I dont think the regulators are the main problem. They are getting quite hot but they have heatsinks on them and ive had one running hotter for a few hours without problems.

The skull is more balanced than any other that ive seen. The jaw servo is in the center instead of at the front. One problem ive heard with this kind of project is that when the power is cut the skull will look straight down. Mine doesnt have this problem. It remains exactly where it was so the servos definately arnt struggling to keep the skull in position.

I did have a servo tester (now blown up after forgetting the 5V regulator) and all 4 servos worked fine with that. If its not my code thats causing the buzzing then there must be some fault on the circuit but i cant find one.

As my code listens for serial data i cant jump into the tight loop too soon but i calculated that it should jump in over 3,000 instructions before the timer overflows.
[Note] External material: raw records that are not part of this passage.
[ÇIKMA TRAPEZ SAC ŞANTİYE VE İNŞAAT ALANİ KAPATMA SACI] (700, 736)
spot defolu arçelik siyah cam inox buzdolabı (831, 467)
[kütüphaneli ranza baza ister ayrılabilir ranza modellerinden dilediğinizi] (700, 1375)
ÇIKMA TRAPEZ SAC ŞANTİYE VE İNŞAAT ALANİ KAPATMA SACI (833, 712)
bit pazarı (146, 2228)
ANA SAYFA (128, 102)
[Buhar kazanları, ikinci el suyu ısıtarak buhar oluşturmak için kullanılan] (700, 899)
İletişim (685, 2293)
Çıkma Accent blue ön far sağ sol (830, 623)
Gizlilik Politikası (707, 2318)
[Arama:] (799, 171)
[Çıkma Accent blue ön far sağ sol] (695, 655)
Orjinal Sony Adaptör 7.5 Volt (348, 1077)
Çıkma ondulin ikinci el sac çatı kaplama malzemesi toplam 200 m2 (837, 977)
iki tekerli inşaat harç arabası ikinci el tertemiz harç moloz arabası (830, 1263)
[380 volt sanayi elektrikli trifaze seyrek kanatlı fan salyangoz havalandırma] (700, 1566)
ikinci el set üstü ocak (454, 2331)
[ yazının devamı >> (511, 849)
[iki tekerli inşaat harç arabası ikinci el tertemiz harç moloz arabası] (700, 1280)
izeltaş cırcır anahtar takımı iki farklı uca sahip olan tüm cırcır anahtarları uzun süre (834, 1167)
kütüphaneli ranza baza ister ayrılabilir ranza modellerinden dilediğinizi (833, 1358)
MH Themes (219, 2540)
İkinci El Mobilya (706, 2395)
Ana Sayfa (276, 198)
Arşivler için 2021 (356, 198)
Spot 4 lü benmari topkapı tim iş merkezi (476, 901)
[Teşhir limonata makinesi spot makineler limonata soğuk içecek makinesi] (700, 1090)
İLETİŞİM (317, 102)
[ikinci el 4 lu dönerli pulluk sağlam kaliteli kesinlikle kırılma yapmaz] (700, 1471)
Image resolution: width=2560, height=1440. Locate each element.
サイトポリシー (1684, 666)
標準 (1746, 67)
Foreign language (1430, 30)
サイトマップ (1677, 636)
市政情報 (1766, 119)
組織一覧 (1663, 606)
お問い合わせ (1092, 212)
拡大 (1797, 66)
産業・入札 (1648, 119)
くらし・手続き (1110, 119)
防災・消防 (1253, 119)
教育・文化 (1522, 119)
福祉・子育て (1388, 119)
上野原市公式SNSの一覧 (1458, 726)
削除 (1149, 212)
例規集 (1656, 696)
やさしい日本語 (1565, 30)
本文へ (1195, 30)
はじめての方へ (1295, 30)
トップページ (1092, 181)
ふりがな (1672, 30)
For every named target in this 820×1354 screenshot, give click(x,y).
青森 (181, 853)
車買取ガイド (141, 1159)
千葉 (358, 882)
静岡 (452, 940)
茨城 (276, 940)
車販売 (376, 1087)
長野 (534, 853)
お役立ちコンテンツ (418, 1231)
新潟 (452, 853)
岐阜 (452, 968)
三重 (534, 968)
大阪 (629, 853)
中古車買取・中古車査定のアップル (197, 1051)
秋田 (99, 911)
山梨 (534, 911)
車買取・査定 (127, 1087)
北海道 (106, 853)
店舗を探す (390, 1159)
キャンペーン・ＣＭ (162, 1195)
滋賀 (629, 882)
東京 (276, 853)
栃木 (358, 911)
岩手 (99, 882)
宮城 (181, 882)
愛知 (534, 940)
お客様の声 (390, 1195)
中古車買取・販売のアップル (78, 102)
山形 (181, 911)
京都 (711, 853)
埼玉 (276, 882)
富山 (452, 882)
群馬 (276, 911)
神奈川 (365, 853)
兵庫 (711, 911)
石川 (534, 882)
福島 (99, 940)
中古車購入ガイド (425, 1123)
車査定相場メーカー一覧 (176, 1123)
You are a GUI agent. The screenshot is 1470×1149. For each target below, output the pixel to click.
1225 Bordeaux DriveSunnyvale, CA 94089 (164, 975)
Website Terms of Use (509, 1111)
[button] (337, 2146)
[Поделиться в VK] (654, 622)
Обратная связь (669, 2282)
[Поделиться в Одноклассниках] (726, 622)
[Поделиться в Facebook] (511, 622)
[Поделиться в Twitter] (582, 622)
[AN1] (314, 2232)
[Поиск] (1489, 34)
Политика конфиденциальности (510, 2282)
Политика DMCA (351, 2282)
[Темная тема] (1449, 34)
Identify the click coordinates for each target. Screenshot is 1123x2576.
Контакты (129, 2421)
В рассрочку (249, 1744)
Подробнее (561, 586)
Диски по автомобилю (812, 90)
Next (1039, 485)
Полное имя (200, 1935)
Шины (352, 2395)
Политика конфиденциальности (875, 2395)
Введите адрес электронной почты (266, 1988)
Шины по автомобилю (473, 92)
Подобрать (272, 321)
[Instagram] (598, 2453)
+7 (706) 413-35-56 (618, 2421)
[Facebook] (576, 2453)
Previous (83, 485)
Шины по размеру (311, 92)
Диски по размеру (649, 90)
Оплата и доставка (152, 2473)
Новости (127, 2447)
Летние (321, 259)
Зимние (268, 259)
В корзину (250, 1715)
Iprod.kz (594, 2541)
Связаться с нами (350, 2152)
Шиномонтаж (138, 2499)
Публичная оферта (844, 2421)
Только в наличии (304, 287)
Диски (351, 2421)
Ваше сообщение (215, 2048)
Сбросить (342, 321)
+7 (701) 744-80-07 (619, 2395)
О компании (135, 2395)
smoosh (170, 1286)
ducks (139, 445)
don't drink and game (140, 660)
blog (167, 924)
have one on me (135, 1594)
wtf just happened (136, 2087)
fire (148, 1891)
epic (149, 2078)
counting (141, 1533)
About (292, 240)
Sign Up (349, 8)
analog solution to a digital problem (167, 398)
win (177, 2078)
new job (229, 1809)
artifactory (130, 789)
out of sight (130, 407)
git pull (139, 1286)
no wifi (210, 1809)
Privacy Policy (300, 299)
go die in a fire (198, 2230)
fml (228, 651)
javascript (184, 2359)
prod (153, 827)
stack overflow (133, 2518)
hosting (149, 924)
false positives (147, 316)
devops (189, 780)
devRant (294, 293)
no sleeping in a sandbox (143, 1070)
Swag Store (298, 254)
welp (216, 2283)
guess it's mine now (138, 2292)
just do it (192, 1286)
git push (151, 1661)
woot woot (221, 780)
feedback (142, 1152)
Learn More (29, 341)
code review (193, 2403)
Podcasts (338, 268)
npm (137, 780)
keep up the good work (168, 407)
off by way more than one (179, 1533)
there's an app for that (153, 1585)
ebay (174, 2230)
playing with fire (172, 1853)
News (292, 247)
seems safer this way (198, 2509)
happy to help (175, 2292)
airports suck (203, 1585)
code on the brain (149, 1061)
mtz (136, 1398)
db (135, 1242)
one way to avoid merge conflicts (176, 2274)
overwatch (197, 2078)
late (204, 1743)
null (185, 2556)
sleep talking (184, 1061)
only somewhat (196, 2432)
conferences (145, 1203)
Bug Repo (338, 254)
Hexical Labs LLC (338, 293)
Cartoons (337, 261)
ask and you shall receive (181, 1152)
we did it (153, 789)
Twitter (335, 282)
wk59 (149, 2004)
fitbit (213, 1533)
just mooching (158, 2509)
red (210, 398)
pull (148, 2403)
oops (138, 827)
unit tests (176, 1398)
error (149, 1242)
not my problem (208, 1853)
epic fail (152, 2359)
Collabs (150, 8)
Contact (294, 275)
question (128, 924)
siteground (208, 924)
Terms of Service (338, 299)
Theres no way my program uses that many instructions in one iteration of the main loop.

Heres my tight loop for servo 1
Code:
Servo_Loop1							; Label: Servo1 tight loop
	
	; Check if Timer3 has overflowed
	BTFSS	PIR2,1					; If TMR3IF=1 Then: Skip the next line
	GOTO	Servo_Loop1				; Nothing to do yet so go back to the start of the loop
	
	BCF		_pServo1				; Turn the servo pin off
	
	GOTO	Servo_Next				; Goto the subroutine that sets up the next servo
The PIC runs at 10MHz with PLL (40MHz / 10MIPS). The servos were quite expensive but their deadband shouldnt be shorter than a few instructions.

Im going to go over my code again tomorrow because ive already found some stupid mistakes in it so there might be more. 1 thing i can think of is that i dont allow 18ms between pulses. There is a gap but i think its more like 10ms. That should be fine though right?